UK Reports Warn of Persistent Basic Cybersecurity Gaps and Rising Social-Engineering Risk
UK reporting highlighted persistent weaknesses in baseline cyber hygiene and a growing expectation that phishing and social engineering will succeed against many organizations. A Vodafone Business-commissioned snapshot cited by Tech Radar/SC Media reported that 63% of UK businesses feel more exposed to cyberattacks than a year ago, 71% of leaders think employees are vulnerable to phishing, and staff reuse work passwords across an average of 11 personal accounts; only 45% of organizations said all staff had completed basic cyber awareness training. The same coverage noted increasing concern about AI-enabled scams and deepfakes, with 70% reporting greater suspicion of video calls impersonating senior leaders, and pointed to the UK government’s planned Telecommunications Fraud Charter as part of broader anti-fraud efforts.
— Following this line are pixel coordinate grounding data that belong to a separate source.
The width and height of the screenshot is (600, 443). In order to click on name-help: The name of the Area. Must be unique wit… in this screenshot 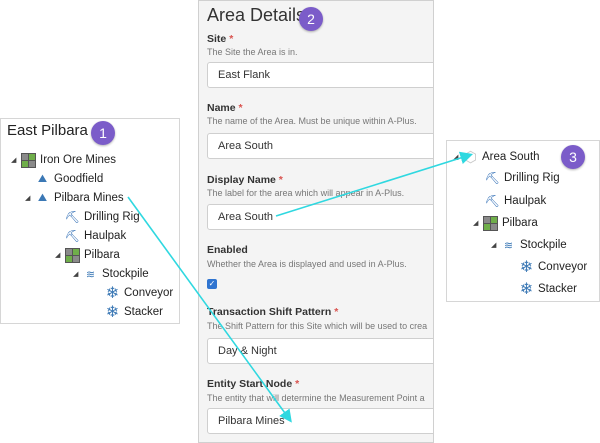, I will do `click(312, 121)`.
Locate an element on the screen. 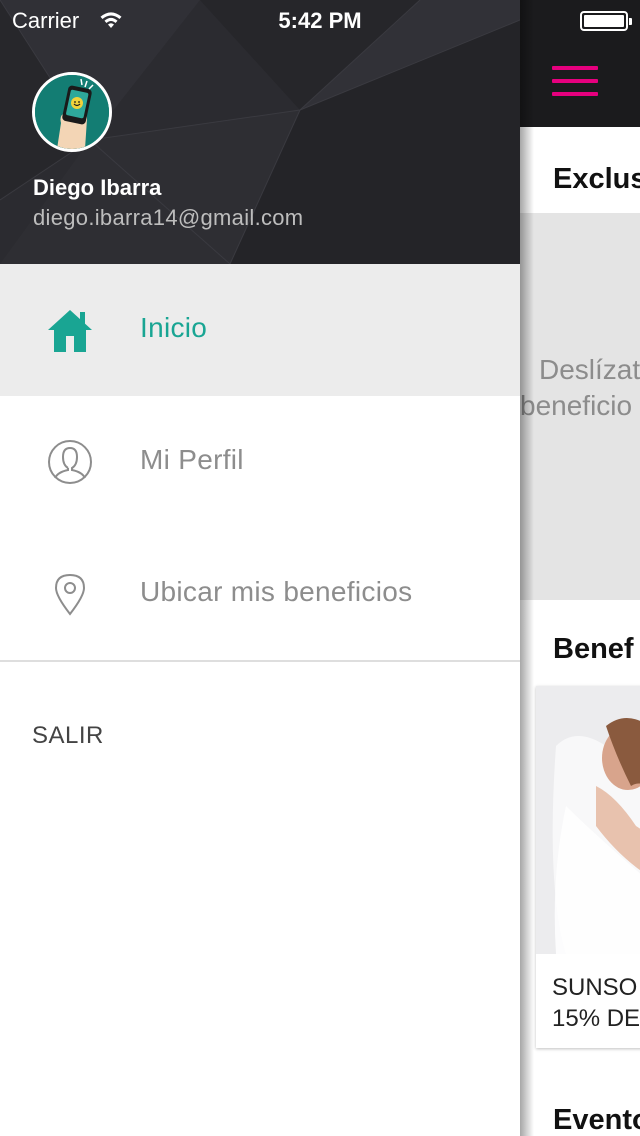 Image resolution: width=640 pixels, height=1136 pixels. benefit-card-image is located at coordinates (588, 820).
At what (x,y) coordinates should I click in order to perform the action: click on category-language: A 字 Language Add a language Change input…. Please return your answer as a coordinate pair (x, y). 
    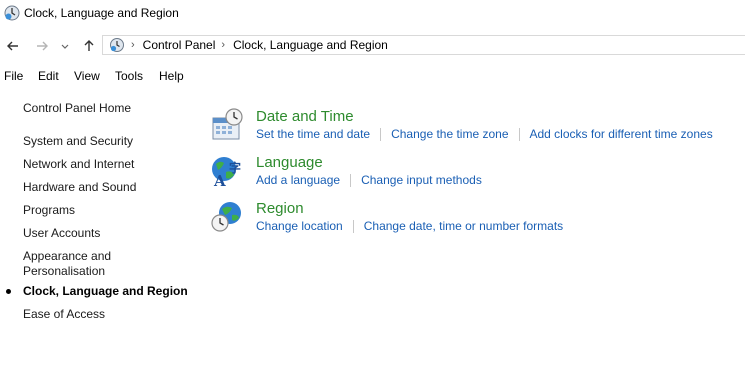
    Looking at the image, I should click on (475, 176).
Separately, the Bank of England’s 2025 CBEST review (summarized by The Register) found that regulated financial firms and financial market infrastructures (FMIs) still commonly fail on fundamentals observed during 13 CBEST assessments and regulator-backed penetration tests, including weak access controls, poor password practices, misconfigured and inconsistently patched systems, and gaps in intrusion detection and vulnerability management. The report emphasized that firms should be prepared to handle breaches rather than relying only on preventive controls, and that weak security culture enables attackers to bypass controls via social engineering; it also warned that inadequate helpdesk identity-verification processes can enable fraudulent credential access, with the NCSC noting such tradecraft aligns with groups like Scattered Spider.